What a difference a year makes.

Today we had a
Dow Theory Confirmation. The Dow closed at a new high for the rally and above the 10,725 level, above the 50% Principle. Plus the Transports also closed at a new high for this most recent rally. First "commandment" of Dow Theory is that there is no clearer indication of future market trends than when the Dow and the Transports both close at new highs (or new lows) on the same day. This is a strongly positive signal.

The consensus is that the promise of
continued low interest rates fueled the rally today. This part of a continuing strategy by the Federal Reserve to promote historic levels of liquidity as a means of fighting off recession. Investor money is now coming back into the markets with more confidence.

So, is the Great Recession now over? Well, there are still
issues with employment and the federal debt. There is legitimate concern (in my opinion) about the long-term policy of the Fed. But, for the near-term consumer spending somehow remains strong even as the consumer paradoxically pays down their debt.

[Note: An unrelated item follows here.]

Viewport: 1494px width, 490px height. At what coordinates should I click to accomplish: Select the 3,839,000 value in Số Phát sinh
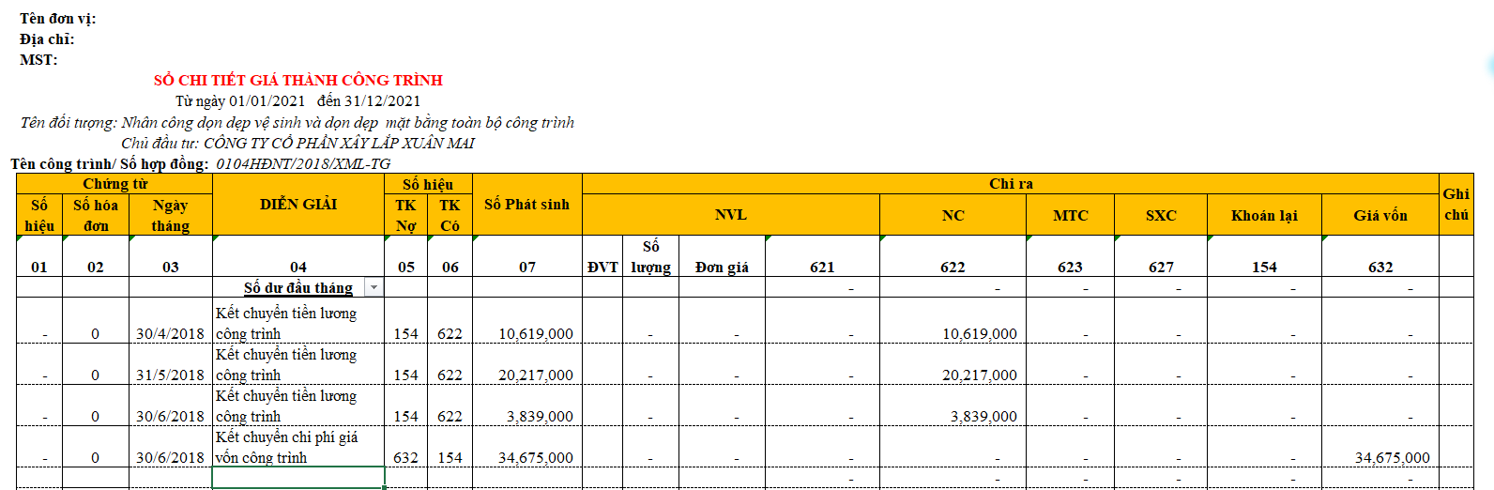(540, 416)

Despite the Confirmation, however, it is difficult to see how consumer spending is going to continue to hold up when there are no new jobs being created. The interesting thing in this situation is that, under ordinary circumstances, this much liquidity in a radically low interest-rate environment would produce at least a moderate level of inflation. That has not been the case. Because it hasn't been the case we are in some kind of strange limbo between deflation and inflation.

Deflation is a killer because of the high levels of public debt. In a deflationary world, the cost of most things goes down but the level of debt stays the same. Therefore, the debt feels larger in relation to everything else. On the other hand, in an inflationary world - with no job growth - the stress on cash flow can become overwhelming. In either case, stocks are subject to bearish retractions. Gold, however, is a more stable investment either way.

Overall, this appears to be the strongest economic trend since I started this blog. I could be second-guessing my sell-off of stocks back in December. But, I still put my faith in gold more so than in stocks. Clearly, however, the market is outperforming gold in recent weeks. Will that continue? No one knows but, according to Dow Theory, the near-term picture looks bright.